Session extraordinaire à la mairie

La situation a mobilisé hier un ballet de personnalités sur le terrain. Les autorités de la préfecture de l’Ouémé, le maire de Porto-Novo et autres sont descendus sur les lieux du drame pour s’enquérir de l’ampleur des dégâts.
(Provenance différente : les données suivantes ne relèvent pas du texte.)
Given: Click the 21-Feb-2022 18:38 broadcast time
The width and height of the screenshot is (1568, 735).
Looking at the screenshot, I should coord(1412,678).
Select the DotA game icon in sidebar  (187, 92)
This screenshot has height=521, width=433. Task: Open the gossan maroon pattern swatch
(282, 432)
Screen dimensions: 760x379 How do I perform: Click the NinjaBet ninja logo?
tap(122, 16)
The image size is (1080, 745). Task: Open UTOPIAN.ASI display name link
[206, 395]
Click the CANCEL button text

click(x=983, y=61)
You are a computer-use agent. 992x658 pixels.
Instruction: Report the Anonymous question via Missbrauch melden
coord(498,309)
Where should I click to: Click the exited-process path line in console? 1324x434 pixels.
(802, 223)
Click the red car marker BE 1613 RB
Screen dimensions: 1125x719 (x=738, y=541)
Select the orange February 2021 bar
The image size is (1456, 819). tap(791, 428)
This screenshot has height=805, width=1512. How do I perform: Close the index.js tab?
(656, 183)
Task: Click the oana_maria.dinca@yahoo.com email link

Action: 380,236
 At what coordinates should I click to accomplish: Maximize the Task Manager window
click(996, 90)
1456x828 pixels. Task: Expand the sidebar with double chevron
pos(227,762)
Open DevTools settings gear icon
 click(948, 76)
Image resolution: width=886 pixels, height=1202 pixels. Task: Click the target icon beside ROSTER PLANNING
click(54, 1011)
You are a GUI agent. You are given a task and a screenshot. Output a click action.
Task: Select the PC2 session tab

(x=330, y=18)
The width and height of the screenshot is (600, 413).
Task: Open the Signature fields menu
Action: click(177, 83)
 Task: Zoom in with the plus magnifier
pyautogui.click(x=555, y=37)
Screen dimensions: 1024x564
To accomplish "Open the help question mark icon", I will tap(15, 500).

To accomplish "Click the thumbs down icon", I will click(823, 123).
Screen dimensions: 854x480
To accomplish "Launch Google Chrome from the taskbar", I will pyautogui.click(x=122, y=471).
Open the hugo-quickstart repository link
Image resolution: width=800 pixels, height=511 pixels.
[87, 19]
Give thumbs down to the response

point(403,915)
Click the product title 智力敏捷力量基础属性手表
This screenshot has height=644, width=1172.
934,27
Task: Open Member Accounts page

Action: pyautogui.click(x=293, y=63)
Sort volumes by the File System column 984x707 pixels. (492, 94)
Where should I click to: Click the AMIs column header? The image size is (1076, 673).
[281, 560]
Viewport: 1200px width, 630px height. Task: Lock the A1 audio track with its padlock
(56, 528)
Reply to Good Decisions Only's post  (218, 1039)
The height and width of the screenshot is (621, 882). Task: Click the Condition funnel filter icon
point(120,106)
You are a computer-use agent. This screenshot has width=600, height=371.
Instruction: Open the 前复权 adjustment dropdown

Le directeur départemental de la Santé de l’Ouémé, Dr Simplice Tokpo ; le médecin-coordonnateur de la Zone sanitaire Aguégués-Sèmè-Podji-Porto-Novo, Dr Rodrigue Kohoun ; le médecin de Porto-Novo, Dr Alain Kossoko et le docteur François Ahlonsou, deuxième adjoint au maire de Porto-Novo, étaient aussi sur le terrain pour évaluer le volet sanitaire du drame surtout des blessés. Grâce à leur détermination, ils ont retrouvé l’apprenti chauffeur, un adolescent de 19 ans. Il était hospitalisé dans un cabinet médical de fortune avec la grand-mère de la fille décédée. Celle-ci n’était pas blessée mais sentait un malaise dû au choc psychologique consécutif au drame. Une situation qui contraint son hospitalisation. Elle serait hors de danger tout comme le second apprenti du chauffeur du camion qui s’en est sorti, lui, avec quelques brûlures légères. Ce dernier était déjà parti du cabinet de soins avant l’arrivée des médecins.
Face au tableau clinique surtout de l’apprenti grièvement brûlé, la délégation des médecins a décidé de référer, séance tenante, le patient du cabinet médical de fortune vers le centre hospitalier universitaire départemental de l’Ouémé-Plateau. Elle a fait venir une ambulance qui l’a transporté, sous l’œil vigilant du Dds de l’Ouémé, en direction des services d’urgences du Chud O/P où il suit depuis l’après-midi d’hier, des soins intensifs. Il a été embarqué avec la grand-mère de la fille décédée qui sentait quelque malaise. Compte tenu de la grève des agents des hôpitaux publics, une équipe médicale a été réquisitionnée pour la prise en charge sanitaire sans faille des deux victimes. Selon le Dds de l’Ouémé, Dr Simplice Tokpo, le ministre de la Santé, Alassane Séidou, informé, suit de près l’évolution de la situation sanitaire des malades.
Aux dernières nouvelles, on annonce que le conseil municipal de Porto-Novo organise, ce jeudi 5 octobre, une session extraordinaire sur la question pour apprécier l’ampleur de la situation et voir dans quelle mesure accompagner les victimes.